Hadoop Summit: a must go event for people interested in Big Data!
Not so long ago, precisely between 15th and 16th April, for two days Brussels was a world capital of new technologies. And all this because of the Hadoop Summit conference in which I participated in as a BI/Big Data Consultant and a representative of Apollogic.
Hadoop Summit, organised by Hortonworks, is one of the largest world conferences devoted to the Hadoop ecosystem. Global Big Data ideas and major achievements were presented during the conference. This year’s edition of the summit, which took place in Brussels, proceeded under the major heading of “Hadoop is enterprise ready”. To prove the point, examples of hundreds of companies were presented which have been building their applications and systems on the foundation o the Hadoop ecosystem. Among those companies were such suppliers of software as SAP, Microsoft, Teradata, Hortonworks, MapR, Cloudera, Pivotal, SAS, Informatica or Cisco, or Internet giants such as Google, Yahoo, Pinterest or Spotify, and many companies using Hadoop in their business operations, such as British Gas ING, and many others.
The conference was a platform for exchanging information and experience with technology suppliers who had their stands there, but the most important elements were specific subject panels, where everyone could find something interesting. The panels were open and, therefore, you could choose the most interesting subjects from one of the six following paths:
- Committer Track
- Data Science & Hadoop
- Hadoop Governance, Security & Operations
- Hadoop Access Engines
- Applications of Hadoop and the Data Driven Business
- The Future of Apache Hadoop
Apart from the main message of the conference, “Hadoop is enterprise ready”, many themes touched upon new trends in IT such as: Rebel Data Warehouse, DataLake and the Internet of Things. During lectures, one could learn how to start building a new, limitless data warehouse from scratch, using a scalable technology, and reduce the costs of data storage to unimaginably low price levels. The absence of limitations means not only an unlimited capacity of the data warehouse but also the possibility of delivering interfaces which make it possible to access data and analytical tools. Thanks to such solutions, using the Internet of Things will become simpler than ever; it is going to be easier to detect financial cheats, to make the roads safer facilitate many other things.

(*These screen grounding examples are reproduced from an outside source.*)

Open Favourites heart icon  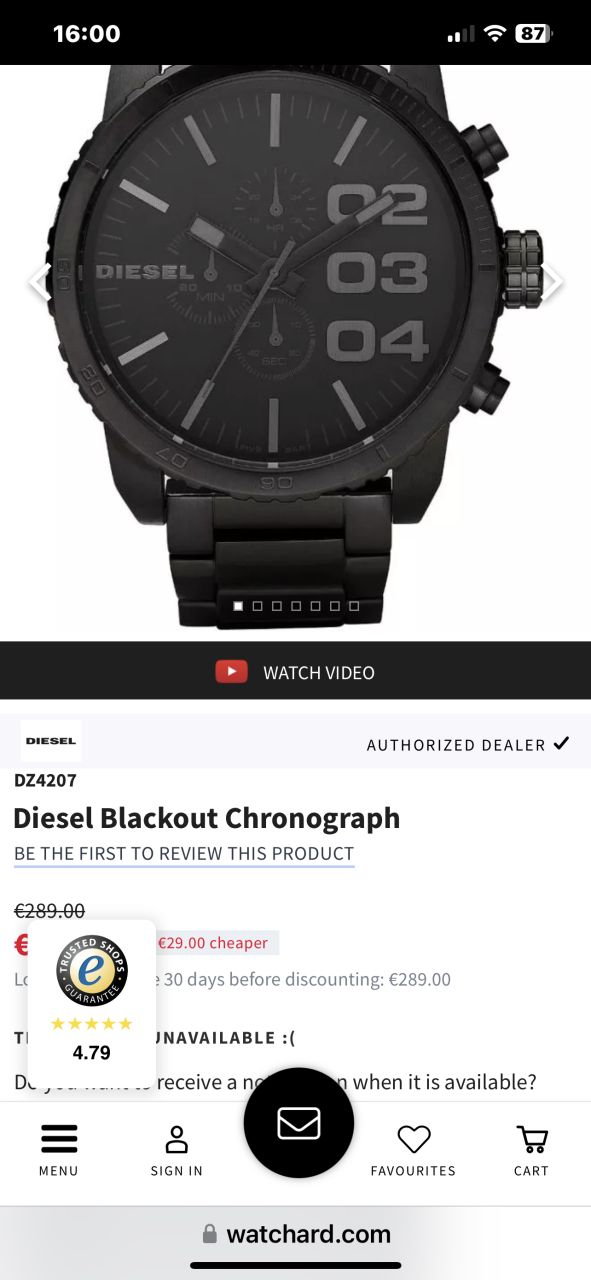413,1139
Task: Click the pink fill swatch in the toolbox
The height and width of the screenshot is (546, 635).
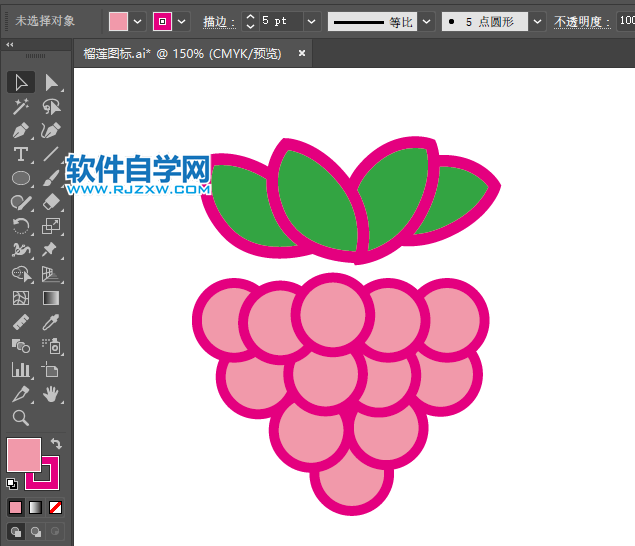Action: [24, 455]
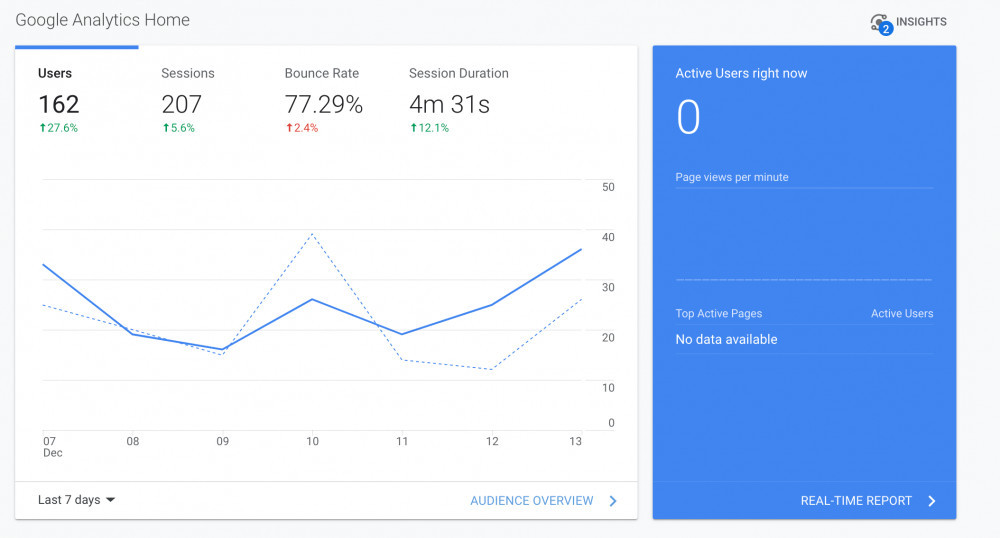Click the Bounce Rate red 2.4% change indicator
The width and height of the screenshot is (1000, 538).
[302, 128]
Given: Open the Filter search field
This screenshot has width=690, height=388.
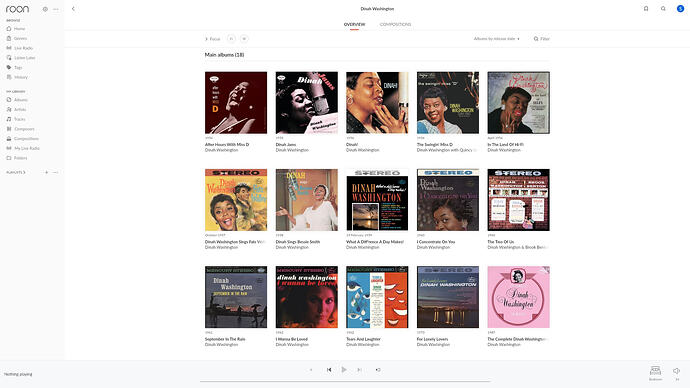Looking at the screenshot, I should (x=542, y=39).
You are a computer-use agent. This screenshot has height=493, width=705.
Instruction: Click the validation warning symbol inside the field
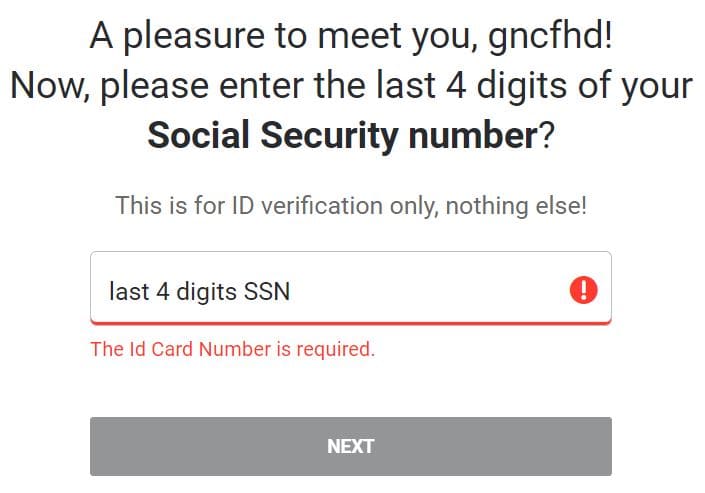point(583,290)
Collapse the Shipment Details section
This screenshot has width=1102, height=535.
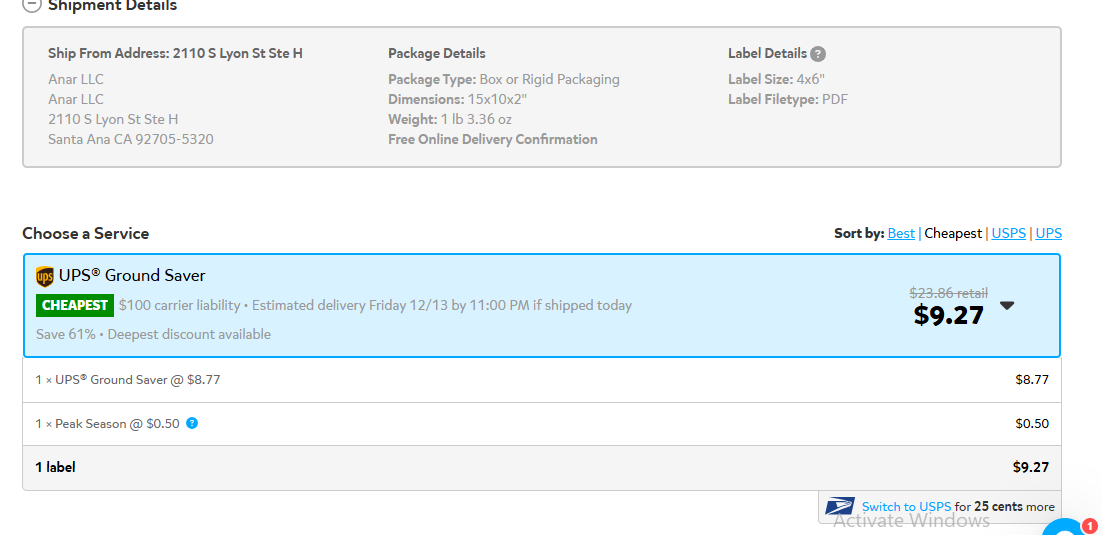[32, 5]
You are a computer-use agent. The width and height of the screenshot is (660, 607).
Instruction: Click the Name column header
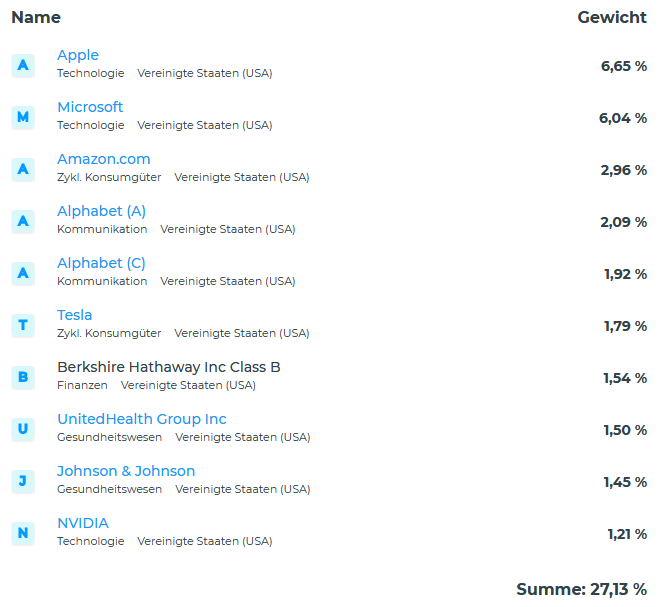click(36, 17)
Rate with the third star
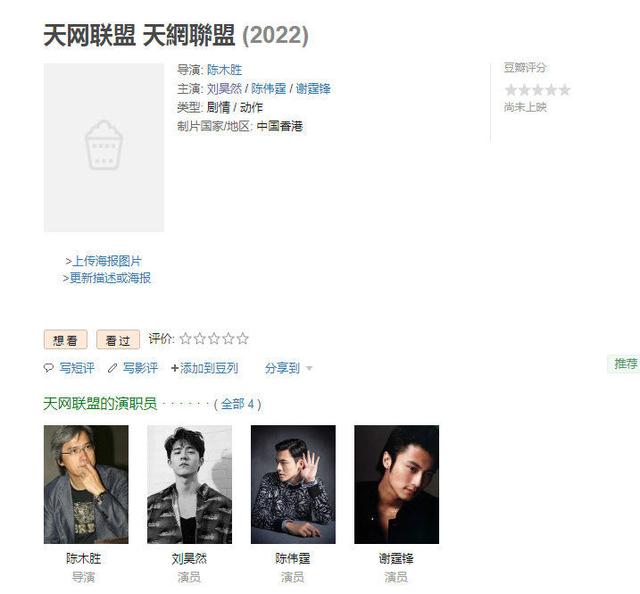The image size is (640, 594). point(214,338)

Thanks to IoT, it will be possible to talk about turning the Internet around: until now the Internet was based on receiving information by millions of consumers from single servers, today information from millions of sources end up in single servers. The amount of data collected in such a way, and development of the analytical sciences make single servers incapable to offer enough calculating power and space in data warehouses, while Hadoop ecosystem tools offer stable and ready-made solutions, based on an open source technology.
The subjects discussed during the main session of the conference included usefulness of the solutions in everyday life of average people. During his speech, Ben Hammersley pointed out that all technologies are expected to serve the people, and to simplify life. He started his speech from uttering the following words: “We won. Now we have a problem”. What he meant by that was that technology today has extended its limits much more than we had imagined, and nowadays it is not optimising speed, or increasing efficiency, developing data analysis and machine learning because we have got all that – the most important thing is to adjust the technology to our needs and expectations. One of the ideas that I remembered particularly well was building intelligent cities. In New York or London intelligent cities are supposed to, first of all, optimise the amount of time during which you can reach one spot in town from another, but there are also areas where people do have time and, riding bicycles, can admire the beauty of nature. What is important for them, more than anything else, is to meet as many colourful and smiling people as possible and, on their way to work, in their favourite coffee-shop, they could have a cup of coffee without waiting in the queue. Today, this is how we should optimise the world!
This year’s edition of the Hadoop Summit confirms that active utilisation of the Big Data technology at Apollogic was a good move. It proves that the direction of development of our products, such as ApoSentinel. The event was very inspiring, and in the nearest few months our products will be enriched with new functionalities which will revolutionise not only the technological world.
This report from this exceptional event is from Marcin Siudziński, our BI/Big Data consultant at Apollogic.